“La sicurezza stradale rimane una
delle sfide più trascurate a livello globale in materia di
salute pubblica e sviluppo”. E’ quanto ha dichiarato l’inviato
speciale delle Nazioni Unite per la Sicurezza Stradale ed ex Ceo
di Ferrari Jean Todt, partecipando a Nairobi a un briefing di
alto livello sulla sicurezza stradale in Kenya.

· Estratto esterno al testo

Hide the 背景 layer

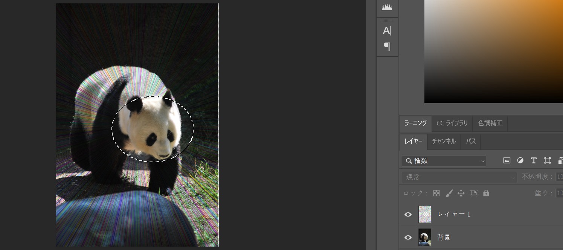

Le strade nel paese africano non sono sicure a causa delle
cattive condizioni del manto stradale e della scarsa
illuminazione notturna. Todt, con la direttrice generale delle
Nazioni Unite in Kenya Zainab Bangura, ha sottolineato l’urgente
necessità di diminuire il numero di incidenti e il divario tra
gli impegni assunti e la loro effettiva attuazione. Serve
maggiore coordinamento all’interno del sistema delle Nazioni
Unite, di dati più precisi, di infrastrutture più sicure e di
una reale responsabilizzazione per ridurre le morti stradali
prevenibili, è stato ribadito.
“La sfida – ha detto Todt – è trasformare le strade da luoghi
di rischio in percorsi di opportunità, mobilità e vita. Gli
incidenti stradali non sono inevitabili. Con azioni più
incisive, politiche più intelligenti e un impegno collettivo, si
possono salvare vite umane e proteggere il futuro. Ogni viaggio
dovrebbe concludersi in sicurezza”. “Il progresso – ha concluso
– richiede volontà politica, controlli più rigorosi,
infrastrutture più sicure e azioni a tutti i livelli”.